Background information
- Born: Herman Lamonte McLemore September 17, 1935 St. Louis, Missouri, U.S.
- Died: February 3, 2026 (aged 90) Las Vegas, Nevada, U.S.
- Genres: Pop music
- Occupations: Singer; actor;
- Formerly of: The 5th Dimension

= Lamonte McLemore =

American vocalist (1935–2026)

Herman Lamonte McLemore (September 17, 1935 – February 3, 2026) was an American bass vocalist, actor, composer and photographer. He was a founding member of The 5th Dimension, a popular vocal group of the late 1960s and early 1970s.

==Early life==
Herman Lamonte McLemore was born in St. Louis, Missouri, on September 17, 1935.After graduating from Sumner High School in St. Louis, he joined the Navy where he trained as a photographer. McLemore pursued his passion for baseball following his discharge from the Navy, pitching in the Los Angeles Dodgers farm system until a broken arm ended his career.

==Photography==
He co-founded Halmont Graphics with Cliff Hall, and worked there as a photographer beginning in 1958. McLemore was the first African American photographer hired by Harper's Bazaar magazine and was the photographer for Stevie Wonder's first album cover.
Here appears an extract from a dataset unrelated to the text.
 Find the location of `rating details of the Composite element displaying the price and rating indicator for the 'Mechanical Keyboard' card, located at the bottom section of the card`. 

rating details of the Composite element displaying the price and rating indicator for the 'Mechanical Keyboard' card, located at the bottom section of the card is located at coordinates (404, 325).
He was a photographer for Jet and Ebony magazines for over 40 years. It was because of his photo shoot at the Miss Black Beauty Pageant in the mid-1960s that he met Marilyn McCoo and Florence LaRue, which ultimately led to The 5th Dimension being created.

He also worked as a professional photographer for Playboy and People magazines.

==Music==
McLemore, a founding member of The 5th Dimension, started his music career in Los Angeles where formed the musical group The Versatiles with his friends Ronald Townson and Billy Davis Jr.. After photographing them in the Miss Bronze California beauty pageant, he asked Florence LaRue and Marilyn McCoo to join the group. Encouraged by his recording company, Soul City Records, the group changed their name to The 5th Dimension.

McLemore co-wrote two songs recorded by The 5th Dimension, "A Love Like Ours" (with Bob Alcivar) and "The Singer" (with Elliot Willensky).

==Personal life and death==
McLemore married Lisa Harvey, and had a daughter named Ciara. In 2014, he wrote and published his autobiography with Robert-Allan Arno, From the Hobo Flats to The 5th Dimension – A Life Fulfilled in Baseball, Photography, and Music.

McLemore married Mieko Tone in 1995. He had two children, Ciara and Darin. He died at his home in Las Vegas on February 3, 2026, at the age of 90 after suffering a stroke.